Bislang hatte sich Dagwin im kleinen Kreis des allabendlichen Abendessens zurückgehalten, stillschweigend gegessen und nur den Worten Witjons, Audaods, Eldrids und Albinds gelauscht.
Die Nachricht über Alriks, Hadamars und Sönkes Wohlergehen und dem Sieg bei Vicetia ließ die Familie aufatmen. Eine wichtige Schlacht im Kampf gegen den Usurpator war geschlagen worden. Jetzt marschierten die Rebellen gen Rom, um den falschen Kaiser zu stürzen und den rechtmäßigen Kaiser an dessen Stelle einzusetzen. Dagwin war sich ziemlich sicher, dass dabei eigentlich nichts mehr schief gehen konnte. Es erfüllte ihn mit Stolz, dass seine germanisch-stämmige Familie im römischen Reich über die Jahre Fuß gefasst hatte und ihre Loyalität zum Kaiser erwies, in dem sie an der Seite der Rebellen gegen den Usurpator zog.. egal ob im Heer oder in der Heerfühung.. die Duccier waren mitten drin.

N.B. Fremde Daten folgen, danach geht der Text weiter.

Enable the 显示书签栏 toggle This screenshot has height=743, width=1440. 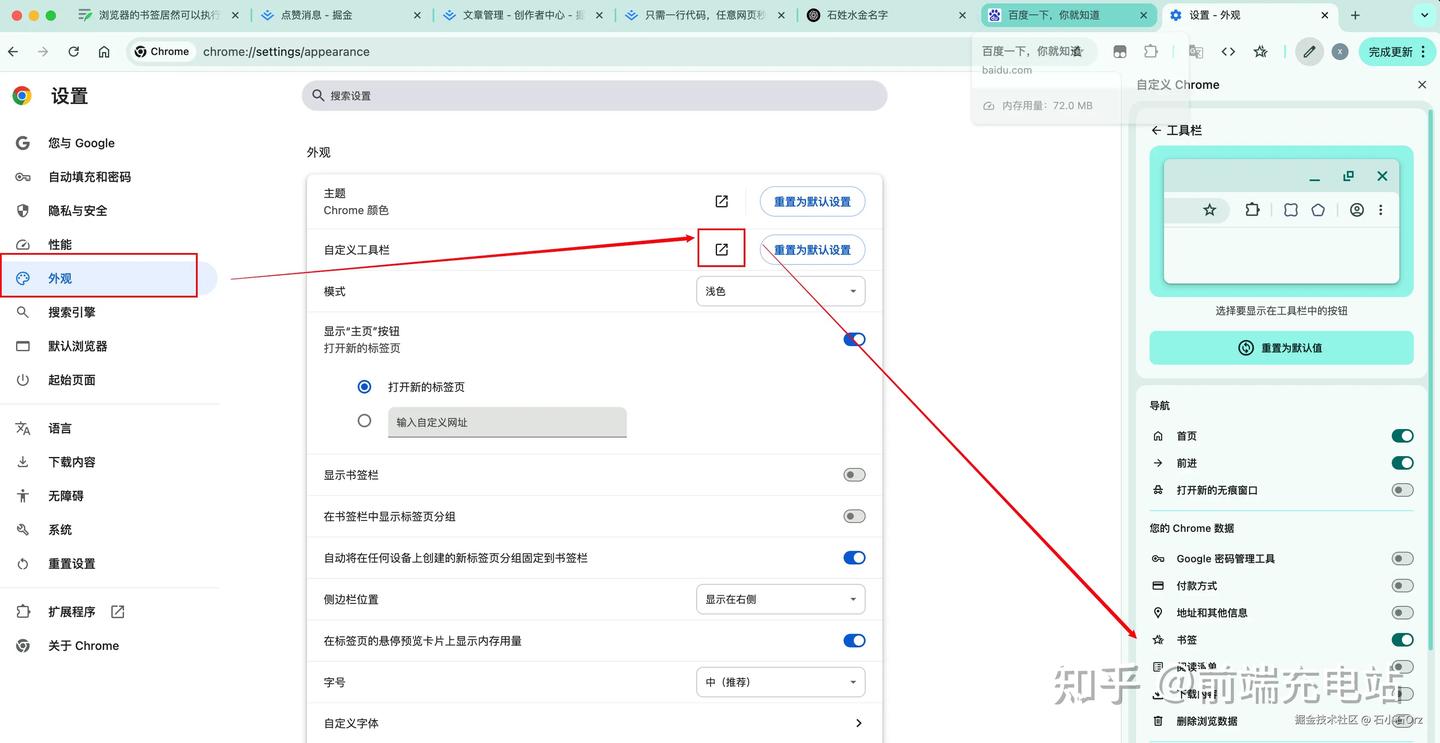tap(853, 474)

Während er noch in den Gedanken daran verharrte, hatte Audaod, der neben ihm saß, die Aufmerksamkeit der Runde auf sich gezogen.
Ein witziges Bild muss das gewesen sein: Zwei Burschen selben Blutes und doch so verschieden. Audaod schien große und von höchster Selbstsicherheit getränkte Pläne zu haben, die er anscheinend gerne offen bekundete. Sowohl Witjon als auch Eldrid und Albin hatten ihm und seinen Plänen ganz schön auf den Zahn gefühlt, sodass ihm seine vorlaute Klappe schon bald unangenehm schien.
Nachdem Witjon und Albin das Thema dem Ende entgegen gelenkt hatten, setzte sich Dagwin auf und schon seinen leeren Teller in Richtung Tischmitte.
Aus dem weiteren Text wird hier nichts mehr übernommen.